▶ _Assigned task A_
In the tennis article, who is Katie Boulter's scheduled opponent in Saturday's second rubber?
▶ _Assigned task B_
Condense the paragraph of the tennis article that begins "Putintseva’s behaviour twice made headlines" into a shorter version that keeps its main facts.
▶ _Assigned task C_
Write out everything in the tennis article from "Saturday’s schedule has" down to "Bath in February.", copying it exactly.

▶ _Text for analysis_
* * * * * * *

There is every chance that this weekend’s World Group play-off at London’s Copper Box will follow suit. Not only is the visiting Kazakh team led by the most inflammable character on the WTA tour, but the woman in question – Yulia “Poots” Putintseva – had an acrimonious run-in with British captain Anne Keothavong nine years ago.

Saturday’s schedule has Putintseva playing the second rubber against British No 2 Katie Boulter, who holds a 100 per cent Fed Cup record after winning all four of her singles matches in Bath in February.

Asked on Friday if Boulter had been briefed on the sorts of provocation she is likely to face, Keothavong replied: “We all know what she [Putintseva] is like. But the players are professional. You know what's coming but it's important that they stay in their little own bubble and don't rise to her bait.

“That's what's got her to where she is. She's got tremendous character, a huge personality out there on the court. But we've got fantastic competitors in the team who are capable of dealing with her.”

Putintseva’s behaviour twice made headlines during January’s Australian Open: first when she gave her defeated first-round opponent Barbora Strycova a bone-crushing handshake (“She squeezed me, like, hardcore!” complained Strycova) and then when she issued a one-fingered salute to the crowd during her next match.

“Believe it or not, off the court she is a completely different person,” insisted the Kazakh captain Dias Doskarayev. “She has this very positive fighting spirit that can go the wrong way in the tough moments, because she is emotional and she really cares.”

* * * * * * *

▶ _Data_
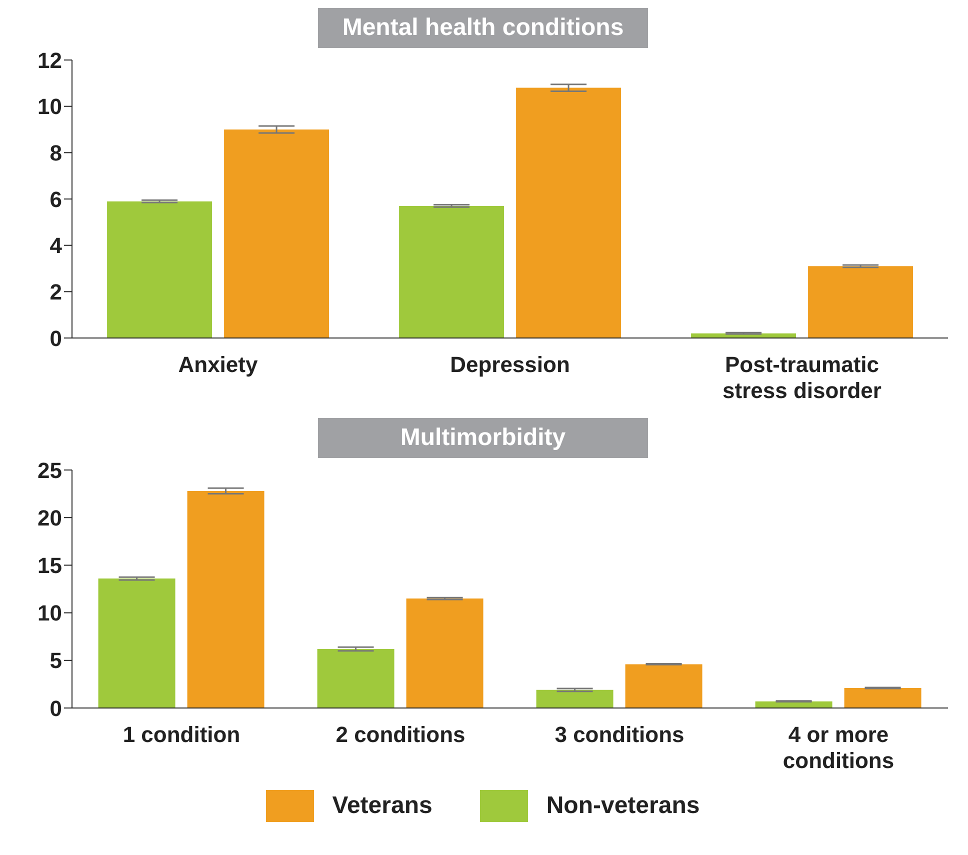 The width and height of the screenshot is (968, 855). Describe the element at coordinates (181, 734) in the screenshot. I see `x-tick-label: 1 condition` at that location.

* * * * * * *

▶ _Output A_
Yulia Putintseva.

▶ _Output B_
Putintseva drew attention twice at January's Australian Open. First, she gave Barbora Strycova, whom she had beaten in the first round, a handshake so hard that Strycova complained. Then, during her next match, she gave the crowd a one-fingered salute.

▶ _Output C_
Saturday’s schedule has Putintseva playing the second rubber against British No 2 Katie Boulter, who holds a 100 per cent Fed Cup record after winning all four of her singles matches in Bath in February.